─── ENTRIES
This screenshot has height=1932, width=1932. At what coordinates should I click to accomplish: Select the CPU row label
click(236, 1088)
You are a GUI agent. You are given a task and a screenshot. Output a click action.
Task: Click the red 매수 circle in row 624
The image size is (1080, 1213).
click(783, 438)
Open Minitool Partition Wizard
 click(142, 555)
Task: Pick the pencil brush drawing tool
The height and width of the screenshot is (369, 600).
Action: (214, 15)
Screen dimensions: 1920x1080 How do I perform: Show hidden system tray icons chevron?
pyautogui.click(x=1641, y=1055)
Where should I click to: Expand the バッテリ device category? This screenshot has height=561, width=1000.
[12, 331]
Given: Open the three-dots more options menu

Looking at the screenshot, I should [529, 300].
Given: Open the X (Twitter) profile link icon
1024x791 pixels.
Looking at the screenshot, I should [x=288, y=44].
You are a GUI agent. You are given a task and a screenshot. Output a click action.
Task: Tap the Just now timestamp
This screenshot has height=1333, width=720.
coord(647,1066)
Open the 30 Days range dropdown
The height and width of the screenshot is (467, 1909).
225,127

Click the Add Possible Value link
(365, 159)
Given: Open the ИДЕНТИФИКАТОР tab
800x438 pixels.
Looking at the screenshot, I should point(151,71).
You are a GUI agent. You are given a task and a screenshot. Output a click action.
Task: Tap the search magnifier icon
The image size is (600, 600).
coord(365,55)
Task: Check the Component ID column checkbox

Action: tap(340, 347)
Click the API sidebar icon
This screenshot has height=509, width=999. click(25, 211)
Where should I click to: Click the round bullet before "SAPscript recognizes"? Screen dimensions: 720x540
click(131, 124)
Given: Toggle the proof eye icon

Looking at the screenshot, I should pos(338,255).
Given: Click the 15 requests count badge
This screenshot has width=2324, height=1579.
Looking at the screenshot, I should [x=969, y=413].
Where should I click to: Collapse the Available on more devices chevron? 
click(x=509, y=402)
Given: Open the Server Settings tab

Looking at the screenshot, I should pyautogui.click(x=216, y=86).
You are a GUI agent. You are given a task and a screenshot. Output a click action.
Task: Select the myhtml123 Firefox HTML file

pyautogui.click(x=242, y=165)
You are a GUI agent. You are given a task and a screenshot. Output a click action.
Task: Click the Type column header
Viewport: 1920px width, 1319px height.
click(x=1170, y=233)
──────
◆ WRITTEN REQUEST: Rewrite the listing above as a Markdown table with the columns Row and Line, giving each non-blank line its own row numbered in order.

◆ SOLUTION TO THIS PROBLEM:
| Row | Line |
|---|---|
| 1 | This screenshot has height=1932, width=1932. At what coordinates should I click to accomplish: Select the CPU row label |
| 2 | click(236, 1088) |
| 3 | You are a GUI agent. You are given a task and a screenshot. Output a click action. |
| 4 | Task: Click the red 매수 circle in row 624 |
| 5 | The image size is (1080, 1213). |
| 6 | click(783, 438) |
| 7 | Open Minitool Partition Wizard |
| 8 |  click(142, 555) |
| 9 | Task: Pick the pencil brush drawing tool |
| 10 | The height and width of the screenshot is (369, 600). |
| 11 | Action: (214, 15) |
| 12 | Screen dimensions: 1920x1080 How do I perform: Show hidden system tray icons chevron? |
| 13 | pyautogui.click(x=1641, y=1055) |
| 14 | Where should I click to: Expand the バッテリ device category? This screenshot has height=561, width=1000. |
| 15 | [12, 331] |
| 16 | Given: Open the three-dots more options menu |
| 17 | Looking at the screenshot, I should [529, 300]. |
| 18 | Given: Open the X (Twitter) profile link icon |
| 19 | 1024x791 pixels. |
| 20 | Looking at the screenshot, I should [x=288, y=44]. |
| 21 | You are a GUI agent. You are given a task and a screenshot. Output a click action. |
| 22 | Task: Tap the Just now timestamp |
| 23 | This screenshot has height=1333, width=720. |
| 24 | coord(647,1066) |
| 25 | Open the 30 Days range dropdown |
| 26 | The height and width of the screenshot is (467, 1909). |
| 27 | 225,127 |
| 28 | Click the Add Possible Value link |
| 29 | (365, 159) |
| 30 | Given: Open the ИДЕНТИФИКАТОР tab |
| 31 | 800x438 pixels. |
| 32 | Looking at the screenshot, I should point(151,71). |
| 33 | You are a GUI agent. You are given a task and a screenshot. Output a click action. |
| 34 | Task: Tap the search magnifier icon |
| 35 | The image size is (600, 600). |
| 36 | coord(365,55) |
| 37 | Task: Check the Component ID column checkbox |
| 38 | Action: tap(340, 347) |
| 39 | Click the API sidebar icon |
| 40 | This screenshot has height=509, width=999. click(25, 211) |
| 41 | Where should I click to: Click the round bullet before "SAPscript recognizes"? Screen dimensions: 720x540 |
| 42 | click(131, 124) |
| 43 | Given: Toggle the proof eye icon |
| 44 | Looking at the screenshot, I should pos(338,255). |
| 45 | Given: Click the 15 requests count badge |
| 46 | This screenshot has width=2324, height=1579. |
| 47 | Looking at the screenshot, I should [x=969, y=413]. |
| 48 | Where should I click to: Collapse the Available on more devices chevron?  |
| 49 | click(x=509, y=402) |
| 50 | Given: Open the Server Settings tab |
| 51 | Looking at the screenshot, I should pyautogui.click(x=216, y=86). |
| 52 | You are a GUI agent. You are given a task and a screenshot. Output a click action. |
| 53 | Task: Select the myhtml123 Firefox HTML file |
| 54 | pyautogui.click(x=242, y=165) |
| 55 | You are a GUI agent. You are given a task and a screenshot. Output a click action. |
| 56 | Task: Click the Type column header |
| 57 | Viewport: 1920px width, 1319px height. |
| 58 | click(x=1170, y=233) |